§ **REQUIRED ACTIONS**
a. In the forum thread about showing a zombie process, what message does the poster get instead of the ps command output?
b. Reproduce the section of the forum thread about showing a zombie process that starts with the words containing "What I expect" and ends with "(procps version 3.2.8)".

§ **SOURCE TEXT**
'''

1

I'm doing an assignment on fork(),exec() and related UNIX calls where I need to show the zombie state of a (child) process. Here's the relevant piece of code:

pid = vfork();  //used vfork() for showing z state
if(pid>0)
  {
    (some sorting code)
    execl("/bin/ps","/bin/ps","a",(char*)0);             
  }

What I expect is:

(child's output)
(parent's output)
(Output of the ps command where I then would be able to show a 'defunct' entry)

What I get is:

(child's output)
(parent's output) 
No ps command output. Instead I get: Signal 17 (CHLD) caught by ps (procps version 3.2.8)

However, when sleep(int time) (some integer time in seconds) is inserted before the execl call, I get the desired output and no Signal errors are reported.

What's happening here? Does ps becomes the new parent of the (as yet-zombie) child? And why does the ps command not execute? What does sleep() do that makes ps to execute as required?

I'm new to POSIX/Linux programing so any relevance of this SIGCHLD signal with respect to my particular situation would be appreciated. Thanks!

Linuxios
  • 34,849
  • 13
  • 91
  • 116
Kedar Paranjape
  • 1,822
  • 2
  • 22
  • 33
  • What is "(some sorting code)"? If there is any chance that it might trigger a system call, it might be unsafe or at least undefined. Usually you can only do *trivial* things (e.g. a bunch of calculations that don't allocate memory or call the OS) before calling some `execXX()` function in a child. – Kevin Grant Jul 21 '12 at 15:58
  • (some sorting code) is just code for selection sort of an array of integers. Haven't used any other system calls,no pointers,malloc() either. – Kedar Paranjape Jul 21 '12 at 16:02
  • @KevinGrant: With `vfork()`, true. With normal `fork()`, no. – Linuxios Jul 21 '12 at 16:09
  • It may depend on the UNIX variant but I've definitely seen versions of normal `fork()` with caveats on what children can do. – Kevin Grant Jul 21 '12 at 16:29
  • Note that in general, the only safe things to do in a `vfork()` child are calling `exec*()`, `_exit()`, and/or modifying a variable of type `pid_t` to store the result of `vfork()`. If you want to wait for the child, use `fork()` and one of the `wait*()` family of functions. – ninjalj Jul 21 '12 at 18:50

2 Answers2

0

I might be wrong, but I think what's happening is this:

  • Your child starts and does the sorting code while the parent blocks.

'''

§ **STORED DATA**

'''

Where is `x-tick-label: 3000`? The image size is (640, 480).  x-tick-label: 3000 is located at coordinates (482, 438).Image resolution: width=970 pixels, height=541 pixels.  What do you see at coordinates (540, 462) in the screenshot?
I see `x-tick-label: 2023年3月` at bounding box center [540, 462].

'''

§ **ANSWERS BY TASK**
a. Signal 17 (CHLD) caught by ps (procps version 3.2.8)

b.
What I expect is:

(child's output)
(parent's output)
(Output of the ps command where I then would be able to show a 'defunct' entry)

What I get is:

(child's output)
(parent's output) 
No ps command output. Instead I get: Signal 17 (CHLD) caught by ps (procps version 3.2.8)